Originally known as Rose Hill, the present property at Altamont dates from the 18th century, although it has been proposed that the house incorporates an older dwelling, possibly a mediaeval religious establishment. Various dates are given for the core of the building, anything from 1720 to 1770 but during the earlier period a branch of the St George family was in residence and seems to have been responsible for its construction, including the polygonal bay on the east-facing façade. By the later part of the 18th century Altamont was occupied by the Doyles: curiously Sir Arthur Conan Doyle’s father, a mid-19th century illustrator and watercolourist, was called Charles Altamont Doyle. By that time, the place was owned by Dawson Borror whose father had been a landscape architect: it was he who initiated changes to the demesne and gardens to provide local employment in the aftermath of the Great Famine (not least the creation of the lake). Borror also extended the house, adding a wing on the north side for a library and other rooms, and then making further alterations in the early 1870s. Half a century later, Altamont came into the ownership of Feilding Lecky Watson: first he and then his daughter Corona North were largely responsible for giving the gardens their present appearance.

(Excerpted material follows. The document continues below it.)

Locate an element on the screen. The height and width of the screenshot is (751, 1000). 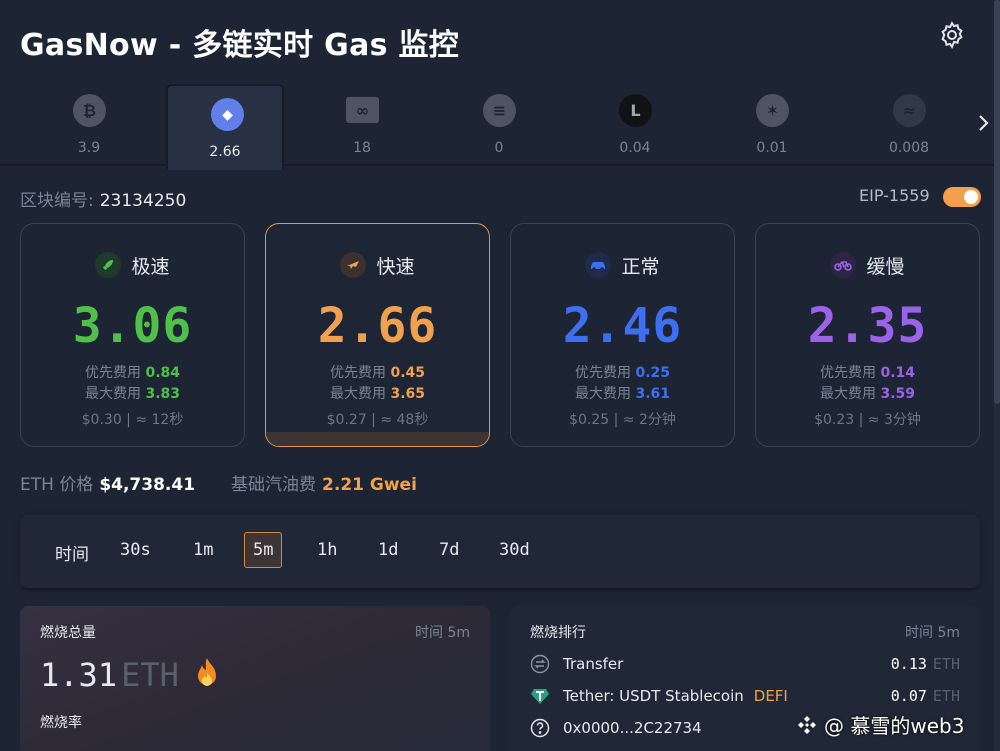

Following the death of Corona North in 1999 Altamont passed into the care of the Irish State, which through the Office of Public Works has continued to care for the gardens and keep them open to the public. Hitherto the house at the centre of the site remains closed. An article in the Irish Times in December 2007 noted that the building had been rated by the National Inventory of Architectural Heritage as being of national importance and quoted then-Minister for the Environment, Heritage and Local Government John Gormley as saying that the house would be ‘a very important tourist attraction in the Carlow area and a wonderful amenity for local families.’ The economic recession began soon afterwards and the building stayed shuttered. It also appears legal complexities delayed the formal handing over of the property to the OPW: this only occurred in January 2014 when then-Minister of State with special responsibility for the Office of Public Works Brian Hayes announced plans to open Altamont House to the public in the future. The following year a government press release reported that Simon Harris, then-Minister of State with special responsibility for the Office of Public Works had visited Altamont where he explained his office ‘has already carried out vital remedial and maintenance works to the house and the entrance road and I am pleased to confirm that design work is at an advanced stage for the new Tearooms for which it is hoped to lodge planning permission very shortly.’ In December 2016 local media advised that work was ‘finally going to start in earnest into developing Altamont House into a place for visitors to the gardens to go.’ In February of last year the Carlow Nationalist reported that then-Minister of State with special responsibility for the Office of Public Works Seán Canney had visited Altamont and announced the organization was close to submitting planning permission for tea rooms in the building: ‘It’s a hugely ambitious project to renovate the house and it’s going to cost a substantial amount of money.’ Since then necessary repairs have been carried out on the roof. Further developments are awaited and, all being well, before too long the building at the heart of Altamont’s gardens will open its doors to the public.